§ ENTRIES PROVIDED
◆ ◆ ◆ ◆ ◆ ◆ ◆
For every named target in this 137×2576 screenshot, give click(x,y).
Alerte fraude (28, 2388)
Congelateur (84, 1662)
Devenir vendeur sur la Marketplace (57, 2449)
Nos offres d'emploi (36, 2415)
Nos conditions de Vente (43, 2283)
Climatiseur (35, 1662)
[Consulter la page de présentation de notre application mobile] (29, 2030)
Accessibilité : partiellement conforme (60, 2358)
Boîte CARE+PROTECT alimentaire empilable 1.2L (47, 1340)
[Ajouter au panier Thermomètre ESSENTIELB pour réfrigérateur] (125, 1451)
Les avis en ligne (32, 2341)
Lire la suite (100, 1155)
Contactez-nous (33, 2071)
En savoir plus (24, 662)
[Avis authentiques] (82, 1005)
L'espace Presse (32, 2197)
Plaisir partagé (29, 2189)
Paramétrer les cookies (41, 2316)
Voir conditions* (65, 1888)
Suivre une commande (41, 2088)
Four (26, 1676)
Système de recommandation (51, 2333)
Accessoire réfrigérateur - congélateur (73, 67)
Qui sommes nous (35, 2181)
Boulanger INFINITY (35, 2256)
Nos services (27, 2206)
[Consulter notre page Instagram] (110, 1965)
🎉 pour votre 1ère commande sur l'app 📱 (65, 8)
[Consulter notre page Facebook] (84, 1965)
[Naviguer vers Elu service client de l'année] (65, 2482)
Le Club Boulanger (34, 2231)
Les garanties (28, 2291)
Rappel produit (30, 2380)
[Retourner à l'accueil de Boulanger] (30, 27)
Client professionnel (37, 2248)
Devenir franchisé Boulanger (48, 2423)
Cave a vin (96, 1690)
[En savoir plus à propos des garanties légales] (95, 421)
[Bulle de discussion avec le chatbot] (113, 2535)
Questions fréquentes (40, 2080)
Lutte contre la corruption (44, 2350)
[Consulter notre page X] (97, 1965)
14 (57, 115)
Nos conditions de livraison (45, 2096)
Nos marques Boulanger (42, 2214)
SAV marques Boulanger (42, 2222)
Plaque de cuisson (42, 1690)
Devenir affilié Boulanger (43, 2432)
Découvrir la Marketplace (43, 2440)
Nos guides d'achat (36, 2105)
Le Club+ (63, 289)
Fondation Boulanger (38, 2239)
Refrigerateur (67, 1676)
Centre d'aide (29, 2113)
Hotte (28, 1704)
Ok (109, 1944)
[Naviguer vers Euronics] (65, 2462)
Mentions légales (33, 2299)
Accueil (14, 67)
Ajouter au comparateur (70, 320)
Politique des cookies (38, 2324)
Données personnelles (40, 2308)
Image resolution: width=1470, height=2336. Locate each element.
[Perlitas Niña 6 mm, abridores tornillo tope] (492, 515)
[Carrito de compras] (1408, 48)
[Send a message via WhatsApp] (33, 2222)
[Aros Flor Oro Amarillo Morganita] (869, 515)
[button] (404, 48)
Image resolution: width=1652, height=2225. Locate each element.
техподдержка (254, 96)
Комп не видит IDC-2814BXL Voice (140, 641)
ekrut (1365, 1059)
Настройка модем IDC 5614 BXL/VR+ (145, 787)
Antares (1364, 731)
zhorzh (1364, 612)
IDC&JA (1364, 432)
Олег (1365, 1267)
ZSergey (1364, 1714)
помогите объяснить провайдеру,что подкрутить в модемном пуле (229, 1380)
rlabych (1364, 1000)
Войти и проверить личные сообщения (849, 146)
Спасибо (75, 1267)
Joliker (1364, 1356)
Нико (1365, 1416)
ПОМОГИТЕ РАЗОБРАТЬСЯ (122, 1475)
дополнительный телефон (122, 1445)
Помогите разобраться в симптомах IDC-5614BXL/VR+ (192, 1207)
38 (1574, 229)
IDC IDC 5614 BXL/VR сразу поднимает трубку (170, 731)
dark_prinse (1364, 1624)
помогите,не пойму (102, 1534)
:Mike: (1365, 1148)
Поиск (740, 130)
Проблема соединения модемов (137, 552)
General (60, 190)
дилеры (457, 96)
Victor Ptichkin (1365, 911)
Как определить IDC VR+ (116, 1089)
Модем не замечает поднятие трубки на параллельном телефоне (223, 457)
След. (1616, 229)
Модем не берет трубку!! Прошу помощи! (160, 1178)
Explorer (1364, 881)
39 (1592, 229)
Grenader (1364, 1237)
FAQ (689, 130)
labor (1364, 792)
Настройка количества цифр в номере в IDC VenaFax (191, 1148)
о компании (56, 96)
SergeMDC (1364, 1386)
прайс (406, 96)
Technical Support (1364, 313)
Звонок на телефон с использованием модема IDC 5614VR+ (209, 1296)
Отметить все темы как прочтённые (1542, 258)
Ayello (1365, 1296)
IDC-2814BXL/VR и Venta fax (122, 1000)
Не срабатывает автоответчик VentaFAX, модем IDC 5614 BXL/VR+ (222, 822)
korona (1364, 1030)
◆ ◆ ◆ ◆ ◆ ◆ ◆
§ WORK INSTRUCTIONS
Copy out each line of the data that holds the string "légales".

§ RESULT FOR THIS EXERCISE
[En savoir plus à propos des garanties légales] (95, 421)
Mentions légales (33, 2299)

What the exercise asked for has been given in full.